In 2012, the Costa Concordia hit a rock that caused it to capsize off the island. The ship’s parent company, Costa Cruises, invited families of the dead to attend the memorial service. Part of the large rock that caused a gash in the ship’s hull was returned to the sea near where the cruise liner floundered. Affixed to the boulder was a memorial plaque, and it was lowered into the sea to the sound of foghorns and sirens.
The Archbishop of Sovana, Pitigliano and Orbetello, Guglielmo Borghetti, held a remembrance mass at the Church of Saints Lorenzo and Mamiliano at 11am. The focus of the service was on the survivors and families of those who died in the disaster. Awards were given to emergency workers who rushed to save victims from the sea.
At 3.30pm, island officials fixed a bronze memorial plaque to the Molo Rosso wharf in memory of the victims of the tragedy and the solidarity of the islanders. At 6pm, a classical music concert was held in the Church of San Pietro at Giglio Castle. A minute’s silence was held at 9.45pm in memory of the victims to coincide with the moment when it sank.
Italian President Giorgio Napolitano sent a message of thanks to the islanders, in which he lauded them for their “high sense of civic duty and humanity.”

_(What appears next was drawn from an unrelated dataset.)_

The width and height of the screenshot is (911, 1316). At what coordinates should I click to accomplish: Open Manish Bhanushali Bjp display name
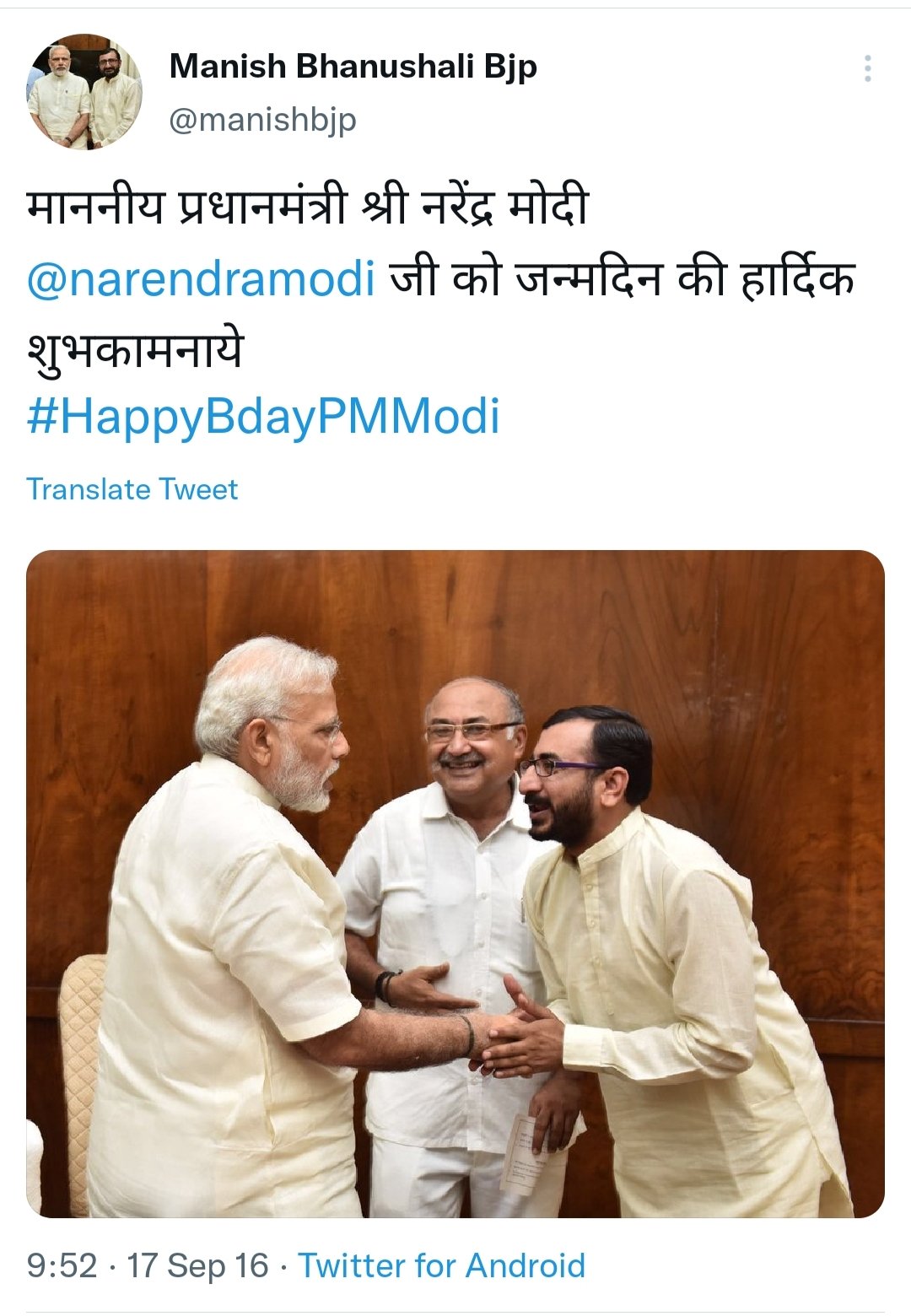353,67
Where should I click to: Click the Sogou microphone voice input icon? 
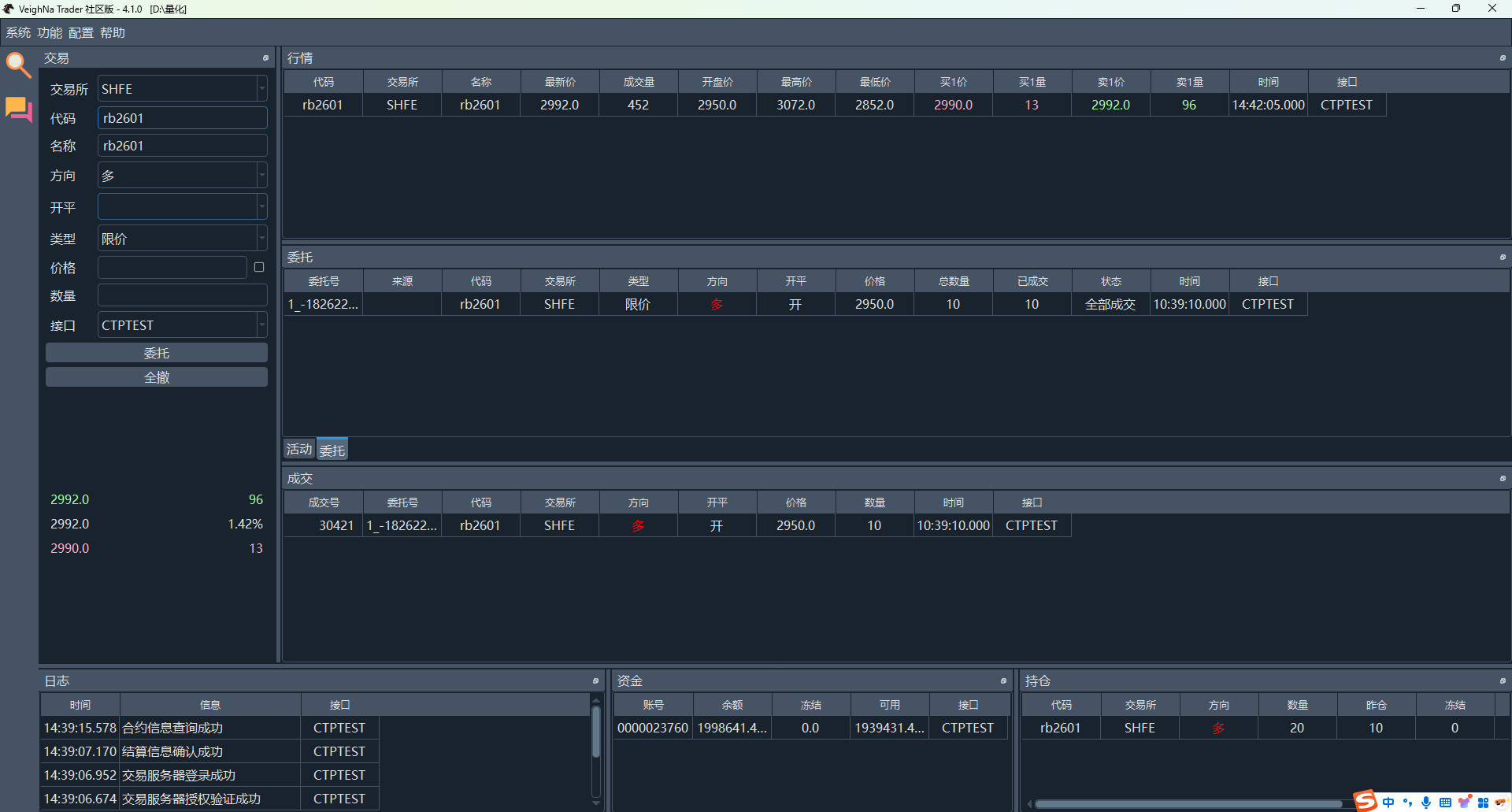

The ship remains half-submerged near the island. Some 420 salvage workers – including divers, engineers and geologists – are working to stabilise the vessel before it can be refloated and towed away, but its removal has been delayed because of technical difficulties and adverse weather conditions. In December 2012, Italy’s Environment Minister warned that further delays to its removal could result in more environmental damage. The head of the Italian Civil Protection service said that the ship would most likely be removed in September.
Legal proceedings regarding the disaster are ongoing. Costa Cruises, offered €11,000 each as damages to passengers and crew who survived, but many of them have joined a class action to sue the company for more.
The ship’s captain, Francesco Schettino, is under investigation. He is facing indictment on criminal charges of manslaughter, causing a shipwreck and abandoning ship. Schettino denies the charges and he is suing his former employer for wrongful dismissal. In an interview for RAI TV aired to coincide with the anniversary, he expressed his condolences but blamed the ship’s Indonesian helmsman, Jacob Rusli Bin, for turning the ship, saying that the crewman had misunderstood his steering orders given in English. Seven other crew members and executives could also face charges.